2D spatial analysis: phase transitions and morphologies

Native 2D analysis with 8 spatial geometries providing 80 metrics. SpatialField (tension, curvature, basins), Surface (Gaussian/mean curvature, shape index), PersistentHomology2D (sublevel persistence), Conformal2D (Cauchy-Riemann, Riesz transform), MinkowskiFunctional (excursion sets), MultiscaleFractal (lacunarity, Hurst exponent), HodgeLaplacian (Dirichlet/biharmonic energy), and SpectralPower (spectral slope, anisotropy).

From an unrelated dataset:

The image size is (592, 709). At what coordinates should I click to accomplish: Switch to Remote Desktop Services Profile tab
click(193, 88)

Ising model — Phase transitions detected at all temperatures. multiscale_coherence peaks sharply near T_c = 2.269, providing a geometric signature of criticality. Adjacent temperature pairs distinguished even at 0.1K resolution.

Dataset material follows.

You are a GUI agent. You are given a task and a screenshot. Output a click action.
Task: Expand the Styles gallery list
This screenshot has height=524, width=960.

Reaction-diffusion — All 6 Gray-Scott morphologies (spots, stripes, worms, coral, mazes, chaos) distinguished from each other (15/15 pairs). curvature_std is the strongest discriminator, capturing the difference between smooth blobs and jagged interfaces.

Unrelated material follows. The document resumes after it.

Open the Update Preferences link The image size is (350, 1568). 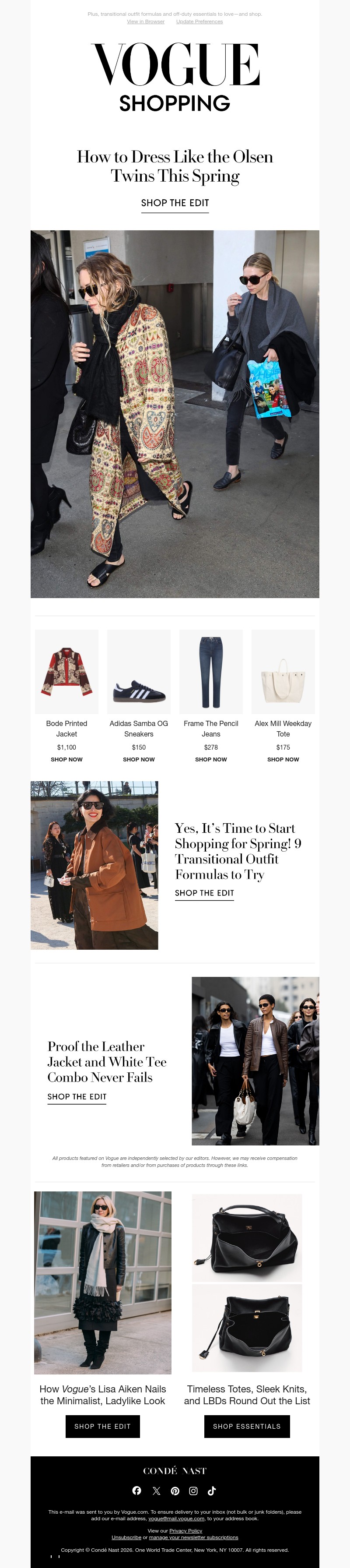click(200, 21)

Percolation — All 28 probability pairs distinguished across the phase transition at p_c ≈ 0.593. n_basins tracks cluster fragmentation and is the single strongest metric, with effect sizes up to d=261.

Maze algorithms — 6 generation algorithms (DFS, Prim, Kruskal, BinaryTree, Sidewinder, Aldous-Broder) fingerprinted with 15/15 pairs distinguished. multiscale_coherence at scale 2 separates BinaryTree's strong diagonal bias from the more uniform algorithms.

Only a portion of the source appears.